Your goal: Extract every text line from all the items below verbatim, omitting the pictures.

# Exercise input start

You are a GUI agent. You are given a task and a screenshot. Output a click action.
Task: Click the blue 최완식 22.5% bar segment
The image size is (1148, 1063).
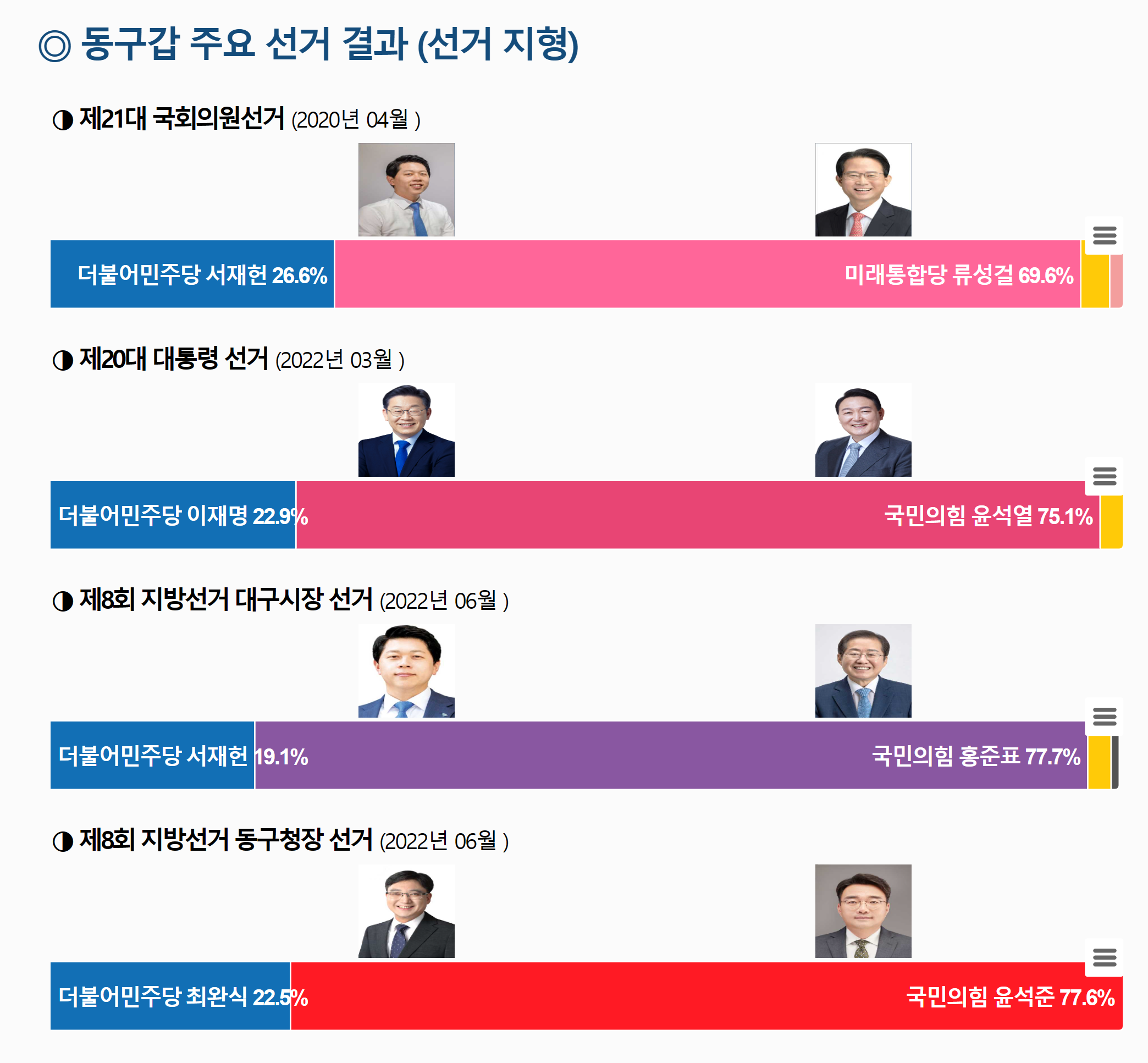pos(170,996)
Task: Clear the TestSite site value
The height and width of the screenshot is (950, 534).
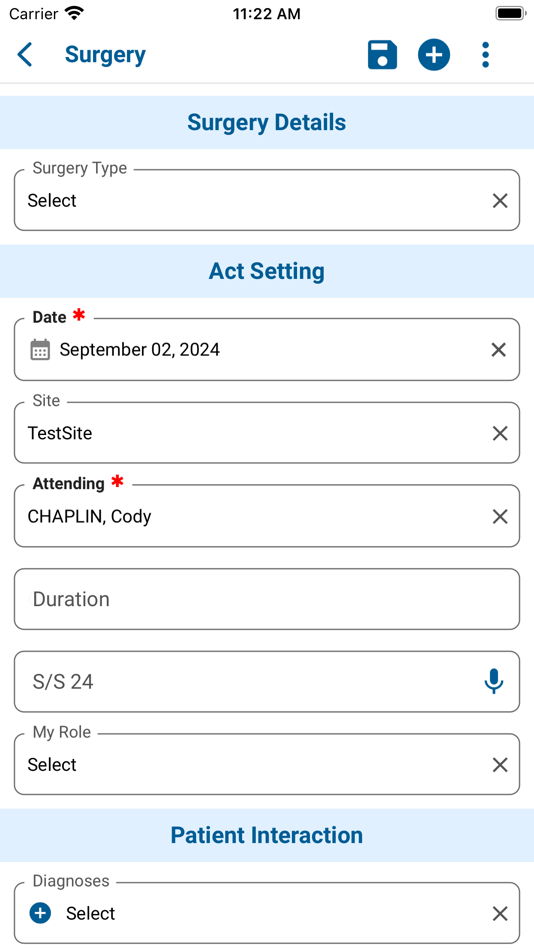Action: [x=500, y=433]
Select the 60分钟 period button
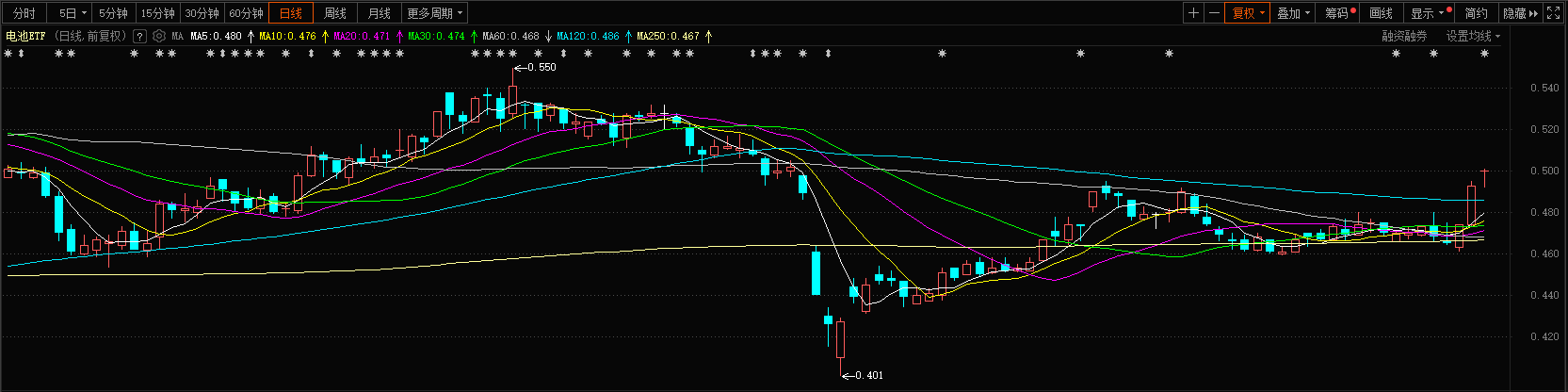Screen dimensions: 1568x392 (247, 13)
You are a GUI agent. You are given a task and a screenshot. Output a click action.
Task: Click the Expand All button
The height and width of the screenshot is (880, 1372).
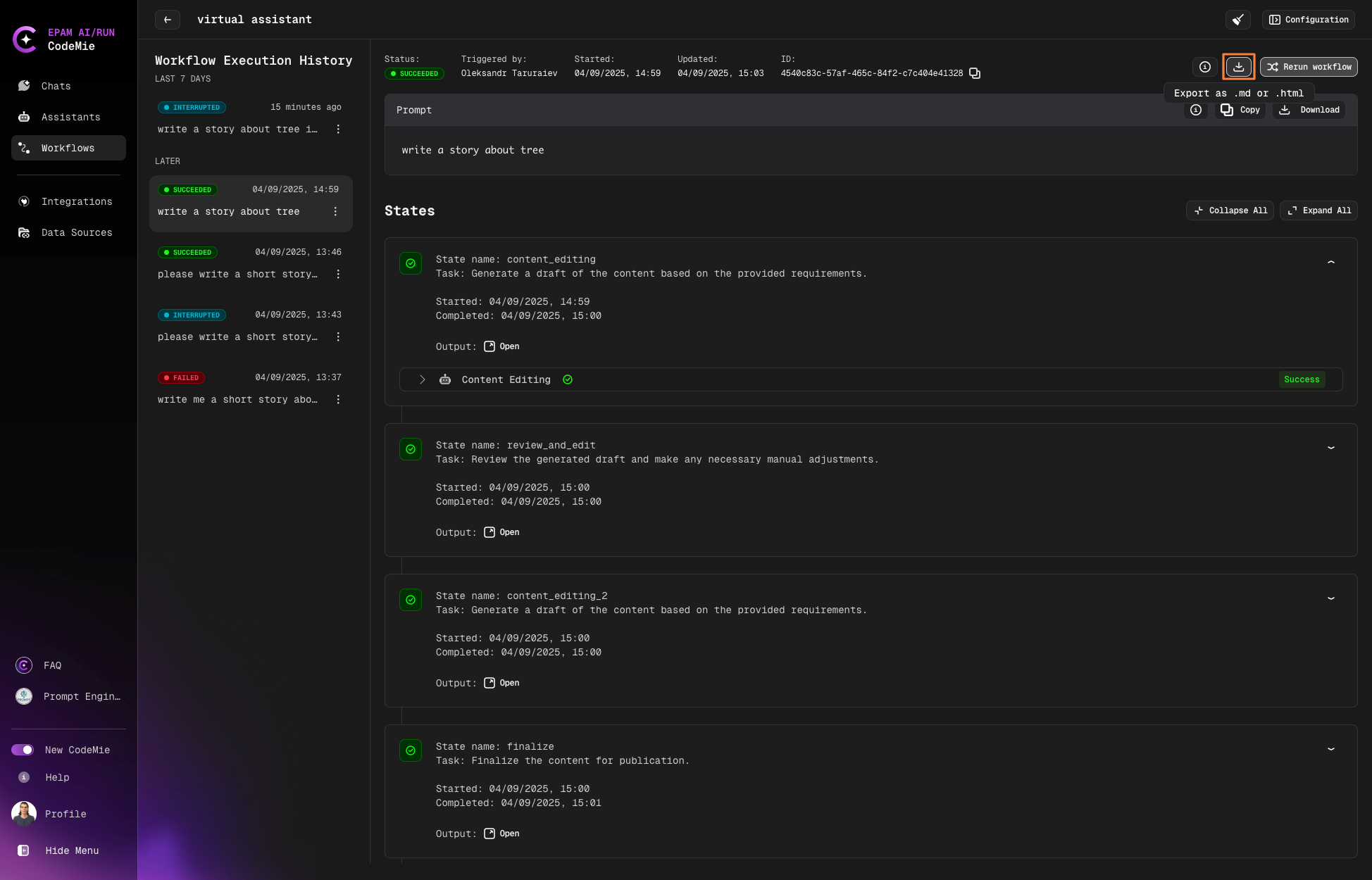(x=1318, y=210)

# Exercise input end

Exercise response:
You are a GUI agent. You are given a task and a screenshot. Output a click action.
Task: Click the blue 최완식 22.5% bar segment
The image size is (1148, 1063).
pos(170,996)
Task: Clear the TestSite site value
The height and width of the screenshot is (950, 534).
Action: [x=500, y=433]
Select the 60分钟 period button
Screen dimensions: 1568x392 (247, 13)
You are a GUI agent. You are given a task and a screenshot. Output a click action.
Task: Click the Expand All button
The height and width of the screenshot is (880, 1372).
(x=1318, y=210)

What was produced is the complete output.